Adding QuickTime captions

Macworld forum visitor, Jay, in response to my recent entry on how to add titles to iDVD slideshows writes:

My problem is wanting to include caption info in a slideshow. I’d like people to be able to view the pictures with filenames and descriptions of what’s there. One can use any number of programs to generate HTML, but how about generating a Quicktime file I can burn off to DVD that includes more information from EXIF, IPTC or simple iPhoto information…

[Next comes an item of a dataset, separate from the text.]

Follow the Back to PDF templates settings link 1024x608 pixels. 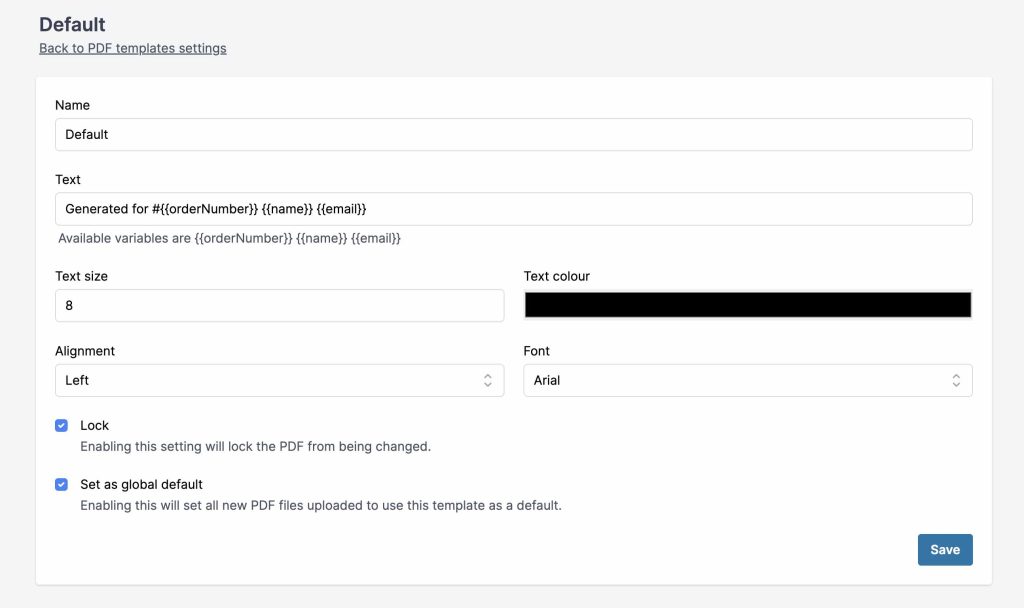tap(133, 48)
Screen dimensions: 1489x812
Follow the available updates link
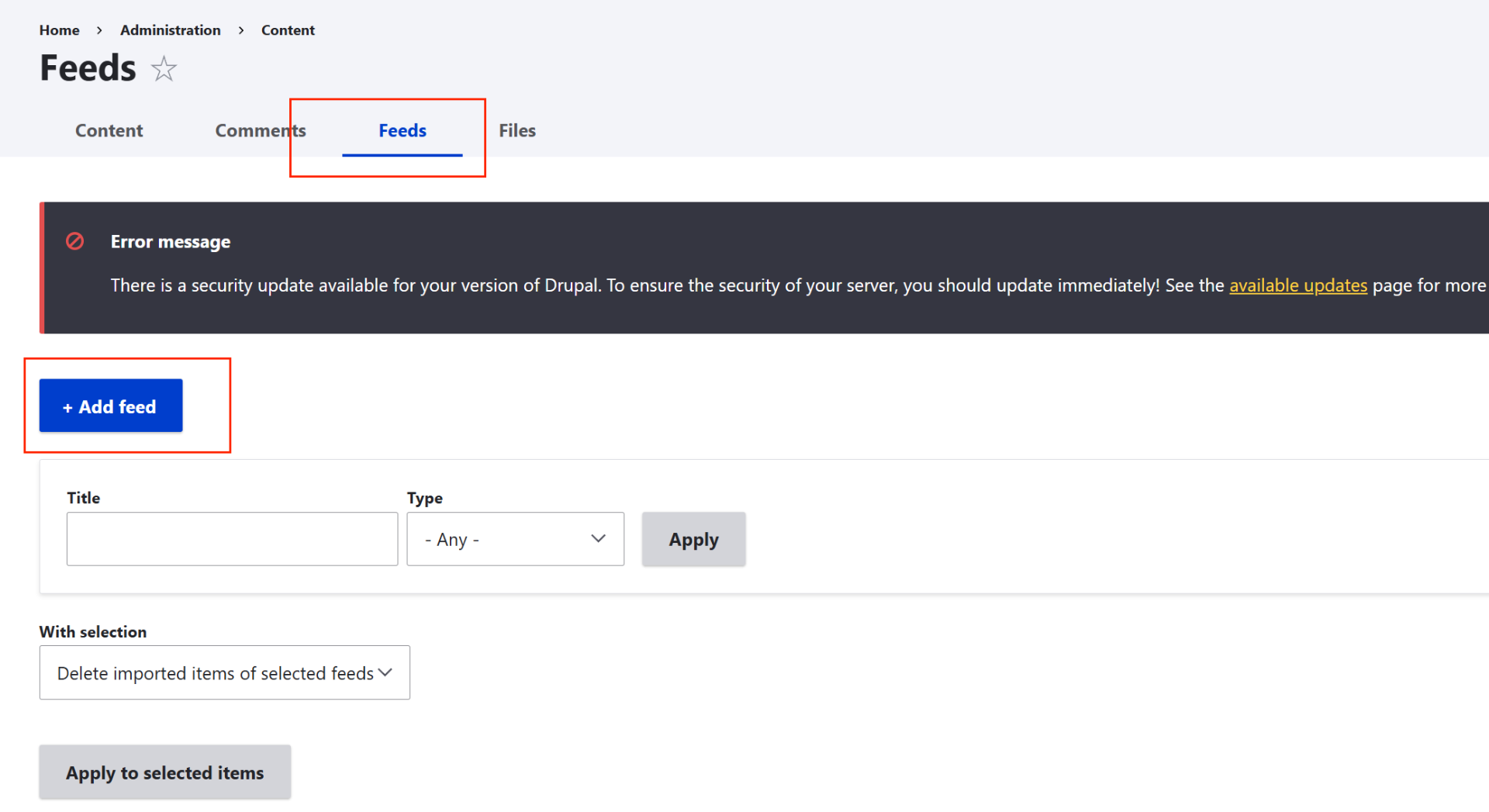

My guess is that Apple’s iLife designers would say that you’re asking a lot from a $79 multimedia suite. I think it would be a grand idea to have iPhoto and iDVD add a subtitle track to your slideshows that contains this kind of intimate data, but I doubt it’s high on Apple’s list of features to include in the next major revision of the suite.

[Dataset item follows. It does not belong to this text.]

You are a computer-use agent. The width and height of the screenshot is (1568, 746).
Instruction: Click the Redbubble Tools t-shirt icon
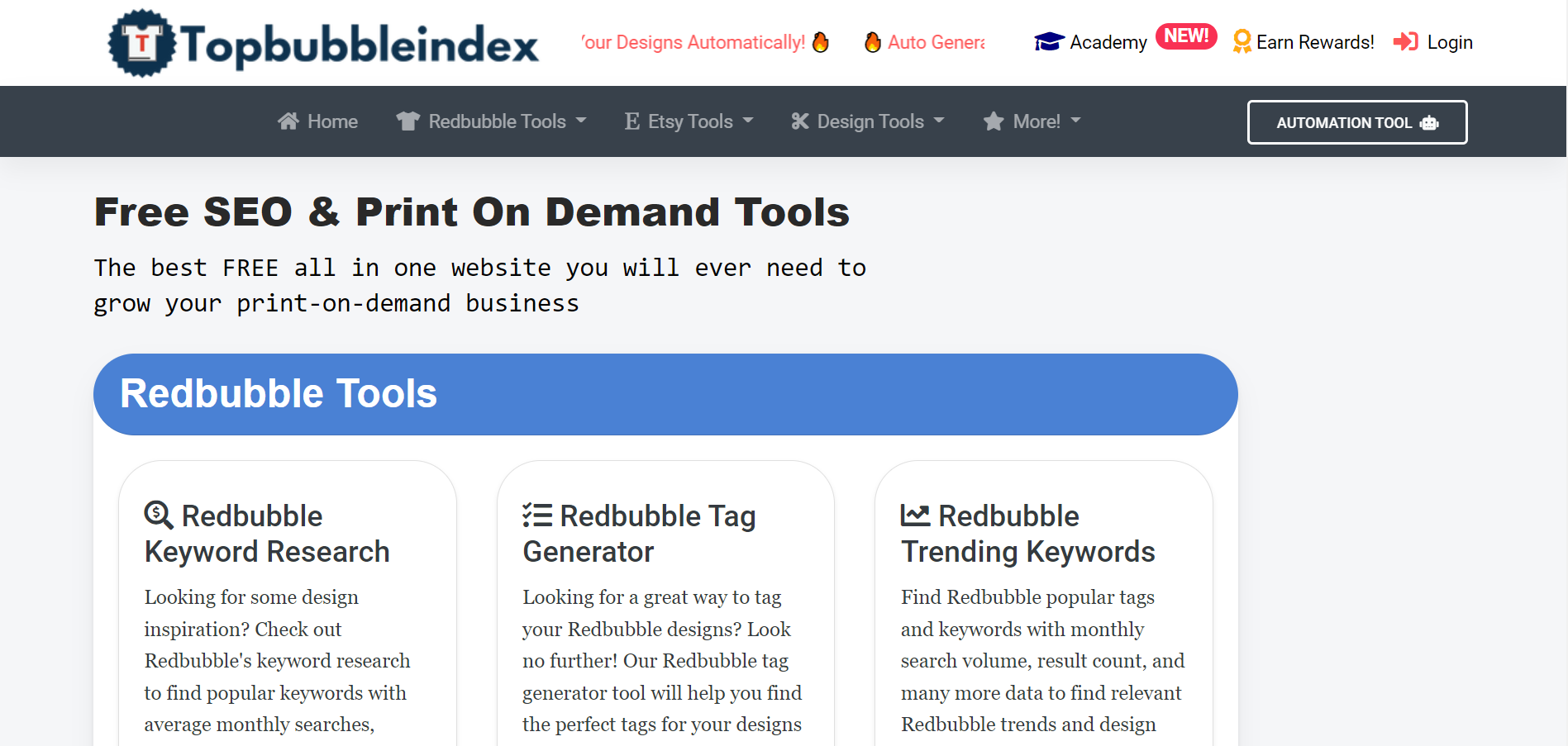(x=407, y=121)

But in the hope that my answer will convey a message more helpful than “tough luck, buddy” I can offer a solution that those who are really, really inclined to add this track can take advantage of. That is to create a QuickTime movie of the slideshow as outlined in the earlier tip and then add a text track to it.

Take a gander at Apple’s Help in regard to adding QuickTime text tracks and you’ll find the process is anything but intuitive. It can be done, but it’s done ugly. To make the job a bit easier I suggest that you grab a copy of Feelorium’s $23 Textation. This is a utility that lets you more easily add text to a QuickTime movie and, more importantly, time exactly when that text will appear.

Before you get your hopes up, let me say that even with Textation this is a tedious process. You must enter the text you want for each caption—the program isn’t capable of parsing a text file so that each entry in the text file appears as a separate caption.

If this is the kind of thing you intend to do routinely, it might be worth your while to invest in Apple’s DVD Studio Pro, a professional application that handles subtitles much more elegantly.